Professor Banton wrote a book on the behaviour of the white British towards New Commonwealth immigrants, White and Coloured, in 1959. His book The Policeman in the Community (1964), a comparative study of policing in Scotland and the United States, was the first book-length sociological study of the police. Later works included Racial and Ethnic Competition (1983), Discrimination (1994) and The International Politics of Race (2002). He may be best known for his book Race Relations (1967), which summarised contemporary social science knowledge of that field.
He was President of the Royal Anthropological Institute of Great Britain and Ireland from 1987 to 1989. He served as an elected member of the United Nations Committee on the Elimination of Racial Discrimination from 1986 to 2001 and as its Chairman from 1996 to 1998, and as Director of the Social Science Research Council Research Unit on Ethnic Relations, 1970-78.
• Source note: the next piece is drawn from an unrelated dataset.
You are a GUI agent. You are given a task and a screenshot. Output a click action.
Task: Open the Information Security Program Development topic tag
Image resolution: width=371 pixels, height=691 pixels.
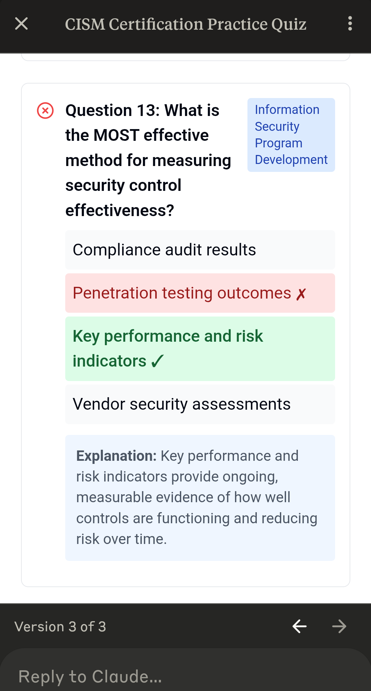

He joined the British Sociological Association in 1951, the year it was launched, and was its longest-serving member, involved in its publications, its events and its study group networks. He edited Sociology from 1967, when it began, to 1969. He continued to work with the journal throughout his career including publishing in the special issue marking the 50th volume of the journal: Bringing it ‘Home’: Sociological Practice and the Practice of Sociology.
He was honoured by a BSA Lifetime Achievement Award in the 60th anniversary celebrations of the BSA in 2011.
“Contributing to the growth of sociological knowledge is a vocation to which I was called more than sixty years ago.”1
His legacy is significant.
Thank you Michael.
Main sources
- http://www.berghahnbooks.com/title/BantonWhat
- https://downloads.sms.cam.ac.uk/1112199/1112206.mp4
- 1https://www.britsoc.co.uk/media/23524/Michael_Banton_Biographical_Journey.pdf?1455720340940
- http://bit.ly/2udcATh
- The British Sociological Association: A Sociological History, by Jennifer Platt (2003)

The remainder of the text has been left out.